La dPCR proporciona una
cuantificación precisa y absoluta de
los ácidos nucleicos sin una curva
estándar y sin dependencia de la
eficiencia de amplificación.
La PCR digital funciona dividiendo
una muestra de ADN o ADNc en
muchas reacciones de PCR
paralelas individuales, depositadas
en múltiples pocillos. Aquellos
pocillos en los que se amplifique la
región diana concreta producirán
señal mediante un color, mientras
que las negativas no (se utilizan
sondas marcadas).
30. Microarrays
La técnica de microarrays o microarreglos de ADN se basa
en la hibridación de sondas cortas que se unen a secuencias
cortas de regiones concretas del ADN de la muestra
colocadas sobre un soporte sólido.
Estas sondas emitirán fluorescencia que será lo que se
detecte en un analizador.
La detección de ADN por microarrays permite analizar
simultáneamente un gran número de secuencias de ácidos
nucleicos de múltiples patógenos de una única vez.
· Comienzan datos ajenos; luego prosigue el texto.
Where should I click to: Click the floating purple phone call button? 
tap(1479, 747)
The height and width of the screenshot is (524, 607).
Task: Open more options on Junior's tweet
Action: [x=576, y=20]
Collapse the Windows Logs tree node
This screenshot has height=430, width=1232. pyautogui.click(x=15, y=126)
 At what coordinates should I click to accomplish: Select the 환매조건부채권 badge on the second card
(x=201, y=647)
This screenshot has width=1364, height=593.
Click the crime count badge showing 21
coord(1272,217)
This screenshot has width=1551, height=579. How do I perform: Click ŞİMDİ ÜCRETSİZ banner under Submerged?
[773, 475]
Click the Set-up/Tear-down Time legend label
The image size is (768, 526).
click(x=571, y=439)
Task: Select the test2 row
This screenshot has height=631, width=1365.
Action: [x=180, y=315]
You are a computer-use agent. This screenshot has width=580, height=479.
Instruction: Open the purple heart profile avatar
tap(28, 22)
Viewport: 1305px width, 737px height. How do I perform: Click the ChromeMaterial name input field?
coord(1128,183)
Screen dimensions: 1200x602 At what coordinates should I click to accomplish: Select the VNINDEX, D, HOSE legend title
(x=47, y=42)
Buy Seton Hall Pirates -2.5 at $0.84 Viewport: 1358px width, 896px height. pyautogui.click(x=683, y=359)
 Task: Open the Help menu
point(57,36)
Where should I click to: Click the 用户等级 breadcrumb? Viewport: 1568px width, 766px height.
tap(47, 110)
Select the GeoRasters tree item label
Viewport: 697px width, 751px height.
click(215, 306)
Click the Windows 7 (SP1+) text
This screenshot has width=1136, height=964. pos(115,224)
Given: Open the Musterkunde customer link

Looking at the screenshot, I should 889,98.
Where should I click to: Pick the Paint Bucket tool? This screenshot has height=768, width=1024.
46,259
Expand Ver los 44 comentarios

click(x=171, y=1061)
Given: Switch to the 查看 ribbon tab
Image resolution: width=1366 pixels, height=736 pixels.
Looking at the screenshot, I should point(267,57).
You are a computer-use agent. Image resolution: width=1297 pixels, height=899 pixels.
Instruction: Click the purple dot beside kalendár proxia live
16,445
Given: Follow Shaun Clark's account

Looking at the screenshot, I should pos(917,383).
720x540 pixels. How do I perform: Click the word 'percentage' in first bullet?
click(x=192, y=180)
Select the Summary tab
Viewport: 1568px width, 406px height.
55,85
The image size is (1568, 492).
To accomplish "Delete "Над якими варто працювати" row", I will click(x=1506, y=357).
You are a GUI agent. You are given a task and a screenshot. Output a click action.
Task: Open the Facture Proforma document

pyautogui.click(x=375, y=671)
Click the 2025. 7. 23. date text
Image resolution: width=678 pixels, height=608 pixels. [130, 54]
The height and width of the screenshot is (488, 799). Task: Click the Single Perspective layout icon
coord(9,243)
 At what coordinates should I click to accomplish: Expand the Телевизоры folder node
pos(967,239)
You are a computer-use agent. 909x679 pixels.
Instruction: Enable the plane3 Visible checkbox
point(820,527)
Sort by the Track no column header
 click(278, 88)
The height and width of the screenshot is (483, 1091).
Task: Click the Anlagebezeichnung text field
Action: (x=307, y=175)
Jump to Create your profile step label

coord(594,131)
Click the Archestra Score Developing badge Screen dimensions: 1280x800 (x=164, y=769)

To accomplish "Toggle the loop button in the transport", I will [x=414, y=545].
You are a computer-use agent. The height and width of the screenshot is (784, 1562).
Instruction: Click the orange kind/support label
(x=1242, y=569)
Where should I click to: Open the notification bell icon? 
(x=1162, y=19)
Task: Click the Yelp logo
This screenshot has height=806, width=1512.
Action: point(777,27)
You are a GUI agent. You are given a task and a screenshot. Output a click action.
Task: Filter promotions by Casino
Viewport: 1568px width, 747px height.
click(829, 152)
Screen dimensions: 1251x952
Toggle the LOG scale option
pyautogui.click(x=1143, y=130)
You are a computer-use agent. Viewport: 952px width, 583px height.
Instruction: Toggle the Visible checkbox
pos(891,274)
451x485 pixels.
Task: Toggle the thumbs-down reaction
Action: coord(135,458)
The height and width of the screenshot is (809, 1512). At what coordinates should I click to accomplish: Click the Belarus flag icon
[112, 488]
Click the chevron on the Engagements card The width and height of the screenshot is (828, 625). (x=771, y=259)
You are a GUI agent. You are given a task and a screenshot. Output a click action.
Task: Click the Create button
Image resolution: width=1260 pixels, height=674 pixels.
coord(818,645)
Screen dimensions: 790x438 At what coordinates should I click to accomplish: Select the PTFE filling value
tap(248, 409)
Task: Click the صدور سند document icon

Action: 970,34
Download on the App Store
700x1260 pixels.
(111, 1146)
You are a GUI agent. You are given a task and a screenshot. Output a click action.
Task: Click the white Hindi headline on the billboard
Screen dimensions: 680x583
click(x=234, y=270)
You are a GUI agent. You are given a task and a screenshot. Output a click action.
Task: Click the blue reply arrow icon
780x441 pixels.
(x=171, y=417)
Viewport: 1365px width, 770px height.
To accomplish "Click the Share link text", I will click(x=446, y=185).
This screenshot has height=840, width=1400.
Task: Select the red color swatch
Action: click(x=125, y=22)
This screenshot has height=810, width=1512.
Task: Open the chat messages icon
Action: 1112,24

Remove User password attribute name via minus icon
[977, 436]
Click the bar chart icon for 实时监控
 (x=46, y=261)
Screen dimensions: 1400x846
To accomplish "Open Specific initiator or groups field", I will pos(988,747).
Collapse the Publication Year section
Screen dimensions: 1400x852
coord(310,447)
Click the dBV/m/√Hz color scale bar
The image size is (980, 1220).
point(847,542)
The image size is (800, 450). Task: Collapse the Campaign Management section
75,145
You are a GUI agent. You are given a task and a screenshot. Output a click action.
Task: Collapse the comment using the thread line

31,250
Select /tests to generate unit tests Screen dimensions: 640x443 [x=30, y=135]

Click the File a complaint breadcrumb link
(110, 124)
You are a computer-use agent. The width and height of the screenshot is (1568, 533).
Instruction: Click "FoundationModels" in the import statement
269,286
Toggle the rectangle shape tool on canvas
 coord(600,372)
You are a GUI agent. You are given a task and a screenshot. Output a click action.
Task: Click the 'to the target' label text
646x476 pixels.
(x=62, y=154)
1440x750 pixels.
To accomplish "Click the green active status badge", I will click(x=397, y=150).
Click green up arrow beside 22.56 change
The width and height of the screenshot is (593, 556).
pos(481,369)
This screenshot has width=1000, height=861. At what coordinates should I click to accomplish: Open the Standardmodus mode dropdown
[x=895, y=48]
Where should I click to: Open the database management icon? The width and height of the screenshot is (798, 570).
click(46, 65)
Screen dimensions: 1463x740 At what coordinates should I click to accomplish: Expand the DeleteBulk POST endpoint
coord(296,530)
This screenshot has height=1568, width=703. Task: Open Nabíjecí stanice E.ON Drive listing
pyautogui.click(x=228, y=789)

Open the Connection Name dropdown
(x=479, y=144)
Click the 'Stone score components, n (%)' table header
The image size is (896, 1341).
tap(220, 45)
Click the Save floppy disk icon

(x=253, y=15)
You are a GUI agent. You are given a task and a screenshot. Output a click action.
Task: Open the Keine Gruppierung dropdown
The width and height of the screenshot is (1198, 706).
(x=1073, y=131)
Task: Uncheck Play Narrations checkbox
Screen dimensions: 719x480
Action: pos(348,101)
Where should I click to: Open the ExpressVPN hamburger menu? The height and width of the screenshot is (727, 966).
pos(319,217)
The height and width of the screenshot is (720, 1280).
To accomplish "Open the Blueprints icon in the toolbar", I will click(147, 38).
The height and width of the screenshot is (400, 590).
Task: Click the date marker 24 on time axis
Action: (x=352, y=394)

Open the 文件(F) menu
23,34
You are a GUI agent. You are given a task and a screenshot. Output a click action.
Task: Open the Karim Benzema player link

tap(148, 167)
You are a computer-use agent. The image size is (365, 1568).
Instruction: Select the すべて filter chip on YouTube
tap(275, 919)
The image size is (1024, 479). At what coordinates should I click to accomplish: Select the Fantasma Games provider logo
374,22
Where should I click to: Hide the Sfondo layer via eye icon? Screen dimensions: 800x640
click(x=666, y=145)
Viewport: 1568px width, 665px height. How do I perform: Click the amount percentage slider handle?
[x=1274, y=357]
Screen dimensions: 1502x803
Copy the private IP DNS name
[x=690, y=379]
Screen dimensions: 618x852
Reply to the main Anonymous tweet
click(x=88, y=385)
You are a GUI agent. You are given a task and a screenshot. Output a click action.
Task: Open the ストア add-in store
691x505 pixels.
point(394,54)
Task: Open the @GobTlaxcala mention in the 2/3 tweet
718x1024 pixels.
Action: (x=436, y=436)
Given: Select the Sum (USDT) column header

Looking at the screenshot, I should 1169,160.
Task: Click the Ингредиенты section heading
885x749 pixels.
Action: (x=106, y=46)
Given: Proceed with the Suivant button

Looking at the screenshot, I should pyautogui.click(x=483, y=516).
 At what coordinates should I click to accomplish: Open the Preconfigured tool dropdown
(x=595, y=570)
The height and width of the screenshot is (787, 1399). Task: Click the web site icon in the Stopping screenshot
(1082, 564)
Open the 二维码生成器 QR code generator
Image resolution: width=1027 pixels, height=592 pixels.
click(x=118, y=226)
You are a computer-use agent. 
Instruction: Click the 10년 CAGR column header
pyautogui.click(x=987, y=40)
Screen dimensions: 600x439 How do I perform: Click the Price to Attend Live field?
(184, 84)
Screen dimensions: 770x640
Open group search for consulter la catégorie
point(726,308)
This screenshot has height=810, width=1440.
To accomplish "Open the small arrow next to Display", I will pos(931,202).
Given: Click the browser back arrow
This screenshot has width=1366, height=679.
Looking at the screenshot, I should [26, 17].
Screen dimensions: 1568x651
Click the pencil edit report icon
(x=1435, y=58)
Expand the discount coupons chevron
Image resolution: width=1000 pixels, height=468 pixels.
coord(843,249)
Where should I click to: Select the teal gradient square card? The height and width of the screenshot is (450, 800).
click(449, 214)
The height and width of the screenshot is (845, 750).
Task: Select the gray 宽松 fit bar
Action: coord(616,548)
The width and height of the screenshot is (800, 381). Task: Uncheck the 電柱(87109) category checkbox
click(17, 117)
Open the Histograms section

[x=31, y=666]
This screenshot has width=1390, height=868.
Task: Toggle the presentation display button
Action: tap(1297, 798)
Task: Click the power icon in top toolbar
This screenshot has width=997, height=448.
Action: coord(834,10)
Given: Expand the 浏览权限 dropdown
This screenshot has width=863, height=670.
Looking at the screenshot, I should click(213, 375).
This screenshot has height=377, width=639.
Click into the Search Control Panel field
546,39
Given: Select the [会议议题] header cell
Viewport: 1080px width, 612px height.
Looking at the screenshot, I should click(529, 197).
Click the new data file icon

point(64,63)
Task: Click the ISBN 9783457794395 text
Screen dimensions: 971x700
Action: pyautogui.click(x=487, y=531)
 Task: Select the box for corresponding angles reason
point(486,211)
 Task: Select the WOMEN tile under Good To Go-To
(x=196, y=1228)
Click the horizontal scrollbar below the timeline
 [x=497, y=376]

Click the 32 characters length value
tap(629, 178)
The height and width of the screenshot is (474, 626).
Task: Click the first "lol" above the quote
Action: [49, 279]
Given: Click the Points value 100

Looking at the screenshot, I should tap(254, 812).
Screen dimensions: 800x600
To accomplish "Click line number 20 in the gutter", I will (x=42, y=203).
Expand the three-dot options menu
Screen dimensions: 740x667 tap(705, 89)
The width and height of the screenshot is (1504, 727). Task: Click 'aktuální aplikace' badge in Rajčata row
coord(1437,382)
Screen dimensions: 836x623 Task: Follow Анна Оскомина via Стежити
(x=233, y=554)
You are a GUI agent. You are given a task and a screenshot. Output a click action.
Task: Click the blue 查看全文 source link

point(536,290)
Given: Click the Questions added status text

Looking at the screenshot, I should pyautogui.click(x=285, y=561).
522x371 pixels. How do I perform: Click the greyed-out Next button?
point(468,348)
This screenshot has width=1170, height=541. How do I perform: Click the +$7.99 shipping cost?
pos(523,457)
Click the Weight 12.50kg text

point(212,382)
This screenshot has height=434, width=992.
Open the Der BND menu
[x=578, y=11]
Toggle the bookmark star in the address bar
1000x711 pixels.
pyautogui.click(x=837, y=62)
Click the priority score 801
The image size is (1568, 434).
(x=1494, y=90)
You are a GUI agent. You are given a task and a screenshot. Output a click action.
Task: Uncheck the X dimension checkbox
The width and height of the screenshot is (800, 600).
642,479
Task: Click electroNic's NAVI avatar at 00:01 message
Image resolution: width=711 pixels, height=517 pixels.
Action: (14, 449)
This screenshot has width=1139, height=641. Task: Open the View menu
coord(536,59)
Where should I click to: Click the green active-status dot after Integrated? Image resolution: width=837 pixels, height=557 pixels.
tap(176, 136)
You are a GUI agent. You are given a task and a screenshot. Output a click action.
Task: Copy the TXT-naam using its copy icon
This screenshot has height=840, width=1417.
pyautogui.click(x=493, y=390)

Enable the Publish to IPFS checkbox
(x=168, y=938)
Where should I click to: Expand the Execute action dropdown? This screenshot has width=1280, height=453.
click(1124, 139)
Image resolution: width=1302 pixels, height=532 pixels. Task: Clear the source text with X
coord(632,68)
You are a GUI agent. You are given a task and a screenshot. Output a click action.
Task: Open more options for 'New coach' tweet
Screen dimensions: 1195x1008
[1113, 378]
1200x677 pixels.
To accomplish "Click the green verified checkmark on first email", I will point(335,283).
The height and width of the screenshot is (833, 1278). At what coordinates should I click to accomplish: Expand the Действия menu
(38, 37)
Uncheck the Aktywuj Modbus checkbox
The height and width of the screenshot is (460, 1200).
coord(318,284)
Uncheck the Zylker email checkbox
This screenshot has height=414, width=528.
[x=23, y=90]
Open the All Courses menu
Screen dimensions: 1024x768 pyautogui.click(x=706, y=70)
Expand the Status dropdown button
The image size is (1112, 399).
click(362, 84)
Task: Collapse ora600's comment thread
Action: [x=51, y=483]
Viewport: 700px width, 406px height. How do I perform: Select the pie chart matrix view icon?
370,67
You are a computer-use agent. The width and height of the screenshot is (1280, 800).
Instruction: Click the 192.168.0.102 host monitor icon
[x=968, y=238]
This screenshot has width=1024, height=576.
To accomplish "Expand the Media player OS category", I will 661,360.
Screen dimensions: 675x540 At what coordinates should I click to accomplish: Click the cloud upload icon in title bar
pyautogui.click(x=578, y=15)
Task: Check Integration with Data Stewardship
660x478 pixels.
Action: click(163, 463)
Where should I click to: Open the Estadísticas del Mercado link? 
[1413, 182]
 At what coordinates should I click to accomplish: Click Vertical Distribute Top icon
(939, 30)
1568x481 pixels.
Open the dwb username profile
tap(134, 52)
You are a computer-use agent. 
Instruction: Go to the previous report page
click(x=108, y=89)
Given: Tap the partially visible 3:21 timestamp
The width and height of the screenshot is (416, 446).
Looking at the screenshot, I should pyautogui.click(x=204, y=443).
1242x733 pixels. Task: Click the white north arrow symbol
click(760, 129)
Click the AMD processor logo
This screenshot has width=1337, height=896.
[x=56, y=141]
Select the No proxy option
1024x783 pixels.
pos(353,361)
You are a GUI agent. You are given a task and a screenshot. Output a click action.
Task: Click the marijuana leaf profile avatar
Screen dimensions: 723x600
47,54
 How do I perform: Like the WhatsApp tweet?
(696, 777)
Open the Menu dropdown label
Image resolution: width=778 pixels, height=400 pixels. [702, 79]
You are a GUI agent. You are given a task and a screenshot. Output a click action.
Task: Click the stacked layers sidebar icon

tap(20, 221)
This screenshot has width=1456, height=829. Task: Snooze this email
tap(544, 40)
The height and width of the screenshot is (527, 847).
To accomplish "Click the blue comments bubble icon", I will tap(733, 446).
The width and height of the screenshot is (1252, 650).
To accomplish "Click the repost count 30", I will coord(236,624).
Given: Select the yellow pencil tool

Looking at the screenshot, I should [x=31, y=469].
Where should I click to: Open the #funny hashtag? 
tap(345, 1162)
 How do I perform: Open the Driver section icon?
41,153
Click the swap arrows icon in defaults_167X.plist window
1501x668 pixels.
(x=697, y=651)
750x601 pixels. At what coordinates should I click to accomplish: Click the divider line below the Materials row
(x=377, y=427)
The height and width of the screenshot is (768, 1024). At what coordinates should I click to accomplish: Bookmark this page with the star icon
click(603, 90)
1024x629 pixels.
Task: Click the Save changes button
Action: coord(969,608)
Si el diseño del microarray es bueno, es posible identificar
genes asociados a factores de virulencia y genes que
confieren resistencia a tratamientos antibióticos.
Las sondas deben tener una alta complementariedad para
que se produzca la unión a la secuencia diana y poder
detectar concentraciones muy bajas (aumentar la
sensibilidad)
32. Secuenciación del genoma
La secuenciación del genoma consiste en determinar la secuencia completa de ADN (orden de
las bases Adenina, Citosina, Guanina y Timina) en el genoma. La secuenciación es fundamental
para determinar los aminoácidos que codifican un gen en concreto, para el diagnóstico de
enfermedades y la detección de mutaciones y resistencias a tratamientos farmacológicos. Estos
métodos de secuenciación se basan en la actividad de la enzima ADN polimerasa, que sintetiza
ADN a partir de otro fragmento de ADN produciendo su hebra complementaria. Se pueden
obtener secuencias de hasta 500 bases aproximadamente. Dentro de la secuenciación podemos
encontrar diferentes métodos, entre los cuales encontramos:
1.Secuenciación Sanger.
2.Secuencia paralela, masiva o de nueva generación (NGS).
3.Pirosecuencia.
4.Hibridación de sondas de ADN.
5.Polimorfismo amplificado aleatorio ADN (RAPD).
6.Polimorfismo de Longitud de Fragmento de Restricción (RFLP).